Was my life always to be like this? I wondered. Was it going to go, forever, in an instant, from sunshine to shadow? From pandemonium to loneliness? From fierce anger to a fiercer kind of love? (292)
I Am Half-Sick of Shadows is book 4 in this delectable series about a young girl in 1950 England with a gift for chemistry, and poisons in particular. Since book one, she has discovered an interest in sleuthing as well. Like all the previous books, murder comes to Bishop’s Lacey even as Flavia’s familial dramas continue their own shadowy descent.
It’s Christmastime, and the precocious Flavia de Luce—an eleven-year-old sleuth with a passion for chemistry and a penchant for crime-solving—is tucked away in her laboratory, whipping up a concoction to ensnare Saint Nick. But she is soon distracted when a film crew arrives at Buckshaw, the de Luces’ decaying English estate, to shoot a movie starring the famed Phyllis Wyvern. Amid a raging blizzard, the entire village of Bishop’s Lacey gathers at Buckshaw to watch Wyvern perform, yet nobody is prepared for the evening’s shocking conclusion: a body found, past midnight, strangled to death with a length of film. But who among the assembled guests would stage such a chilling scene? As the storm worsens and the list of suspects grows, Flavia must use every ounce of sly wit at her disposal to ferret out a killer hidden in plain sight. ~publisher’s comments.
[Yes, Agatha Christie’s name surfaces within the pages and not just the mind.] The part not to be lost in the above synopsis is Flavia’s dastardly plan to ensnare Father Christmas. It isn’t just a cute aside, because really, it is one remnant of childhood she really needs.
Would chemistry put paid to Christmas? Or would I, tomorrow morning, find a fat, infuriated elf caught fast and cursing among the chimney pots?
I must admit that part of me was hoping for the legend.
There were times when I felt as if I were standing astride a cold ocean–one foot in the New World and one foot in the Old. As they drifted relentlessly apart, I was in danger of being torn up the middle. (163)
Bradley is keen on placing Flavia in that tenuous spot between childhood and greater sophistication. He chose a perfect age. Flavia is both capable of both absolute genius and absolute ignorance. Those walls that come up in trying to decipher adult dynamics (read sexual relationships) are ever amusing. What is less amusing is how deft she is at a crime scene and in a laboratory while yet still remaining such a vulnerable figure. She hasn’t a mother, and her father is always just out of reach. Her two older sisters are a source of torment–really, it is painful. I am glad she has Dogger, the servant and friend of her father’s, because she really does need some adult to care for her, and for whom she could show care in return.

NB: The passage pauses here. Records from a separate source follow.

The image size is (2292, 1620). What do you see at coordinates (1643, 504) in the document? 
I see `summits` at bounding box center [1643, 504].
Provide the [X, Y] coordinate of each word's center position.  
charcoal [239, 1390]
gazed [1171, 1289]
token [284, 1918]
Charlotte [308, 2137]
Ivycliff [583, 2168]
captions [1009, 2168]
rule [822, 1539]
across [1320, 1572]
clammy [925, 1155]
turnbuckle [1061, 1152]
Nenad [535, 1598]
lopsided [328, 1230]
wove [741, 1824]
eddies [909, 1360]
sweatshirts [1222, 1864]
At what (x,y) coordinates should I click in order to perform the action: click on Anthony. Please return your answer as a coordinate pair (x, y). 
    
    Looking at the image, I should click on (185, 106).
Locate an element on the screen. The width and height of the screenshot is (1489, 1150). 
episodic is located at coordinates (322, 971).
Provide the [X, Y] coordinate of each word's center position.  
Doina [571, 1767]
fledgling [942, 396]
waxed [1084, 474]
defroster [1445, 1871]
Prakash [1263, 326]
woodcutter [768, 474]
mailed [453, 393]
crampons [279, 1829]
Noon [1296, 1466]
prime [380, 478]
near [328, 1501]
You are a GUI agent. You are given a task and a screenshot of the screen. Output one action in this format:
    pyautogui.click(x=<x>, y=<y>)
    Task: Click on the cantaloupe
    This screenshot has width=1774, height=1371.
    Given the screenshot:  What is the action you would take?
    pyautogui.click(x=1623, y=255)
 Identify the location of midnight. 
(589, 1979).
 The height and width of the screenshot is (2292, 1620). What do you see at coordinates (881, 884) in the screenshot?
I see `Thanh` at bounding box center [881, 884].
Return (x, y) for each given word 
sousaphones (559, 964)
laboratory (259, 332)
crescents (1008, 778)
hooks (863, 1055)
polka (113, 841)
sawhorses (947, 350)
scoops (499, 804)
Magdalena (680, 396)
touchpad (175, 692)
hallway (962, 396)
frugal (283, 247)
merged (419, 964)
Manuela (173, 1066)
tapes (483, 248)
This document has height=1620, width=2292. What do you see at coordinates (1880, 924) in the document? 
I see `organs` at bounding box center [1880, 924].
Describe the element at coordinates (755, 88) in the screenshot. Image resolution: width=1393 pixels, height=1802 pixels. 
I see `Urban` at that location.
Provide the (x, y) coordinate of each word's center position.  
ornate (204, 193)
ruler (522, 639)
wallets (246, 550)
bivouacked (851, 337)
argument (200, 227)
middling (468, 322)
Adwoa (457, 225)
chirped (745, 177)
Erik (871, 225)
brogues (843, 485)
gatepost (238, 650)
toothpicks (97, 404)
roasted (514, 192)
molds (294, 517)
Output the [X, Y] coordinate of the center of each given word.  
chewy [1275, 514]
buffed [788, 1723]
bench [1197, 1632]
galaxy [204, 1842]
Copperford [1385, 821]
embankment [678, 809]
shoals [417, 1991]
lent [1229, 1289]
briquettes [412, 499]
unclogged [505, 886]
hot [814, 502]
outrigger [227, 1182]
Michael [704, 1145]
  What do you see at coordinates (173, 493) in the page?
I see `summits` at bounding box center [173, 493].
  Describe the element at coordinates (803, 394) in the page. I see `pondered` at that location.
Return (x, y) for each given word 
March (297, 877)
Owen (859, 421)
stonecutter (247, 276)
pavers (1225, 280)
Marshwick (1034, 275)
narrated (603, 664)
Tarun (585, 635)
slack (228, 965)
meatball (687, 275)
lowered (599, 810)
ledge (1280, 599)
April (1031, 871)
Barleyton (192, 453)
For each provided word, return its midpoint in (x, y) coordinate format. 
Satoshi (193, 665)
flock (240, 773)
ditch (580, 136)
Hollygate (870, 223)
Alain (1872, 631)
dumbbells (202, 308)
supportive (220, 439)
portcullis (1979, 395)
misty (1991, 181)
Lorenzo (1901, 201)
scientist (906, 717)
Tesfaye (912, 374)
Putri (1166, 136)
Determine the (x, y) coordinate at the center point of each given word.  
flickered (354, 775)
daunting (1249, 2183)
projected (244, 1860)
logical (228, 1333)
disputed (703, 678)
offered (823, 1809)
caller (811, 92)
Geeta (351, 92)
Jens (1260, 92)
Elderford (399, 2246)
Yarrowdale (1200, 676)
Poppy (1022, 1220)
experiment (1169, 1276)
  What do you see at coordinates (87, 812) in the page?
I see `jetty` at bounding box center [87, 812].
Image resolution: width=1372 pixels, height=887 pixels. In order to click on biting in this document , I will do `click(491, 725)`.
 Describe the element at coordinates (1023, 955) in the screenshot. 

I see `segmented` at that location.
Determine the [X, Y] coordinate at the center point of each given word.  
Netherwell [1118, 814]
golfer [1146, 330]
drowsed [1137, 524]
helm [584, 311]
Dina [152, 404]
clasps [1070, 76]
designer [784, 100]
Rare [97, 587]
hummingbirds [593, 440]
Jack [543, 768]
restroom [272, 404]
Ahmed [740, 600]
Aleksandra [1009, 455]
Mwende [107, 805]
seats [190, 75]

And not only because she is 11 and human, but because she is becoming worn.
[After placing dry paper too close to the bulb for better light, and after catching her shoes on fire stomping out flames in the cupboard beneath the stairs:]
I was pulling on my singed sweater and scraping the toes of my smoking shoes on the floorboards when the kitchen door opened and Dogger appeared.
He looked at me closely without saying a word.
“Unforeseen chemical reaction,” I said. (228)
Dogger rarely says a word. And he has remained a bit of a mystery. We learn more in book 4; that is, more clues come to light. The relationships between many a person are given greater lighting–and in turn, greater shadow. Mysteries abide. Just who is Dogger, really? How is it the Vicar and the Colonel are friends? A key one: Why do Flavia’s sister’s hater her so vehemently, and how far with their warfare extend?
of note: I must audibly sigh over the Dogger/Flavia dynamics as well as Flavia/Inspector Hewitt. The very particular word choices that relay Flavia’s sense of the macabre continually delight. And her geeking out over chemistry?–so lovely. Her struggle with her father and her sisters also continues to wound. I really, really love what Bradley does in his Flavia books.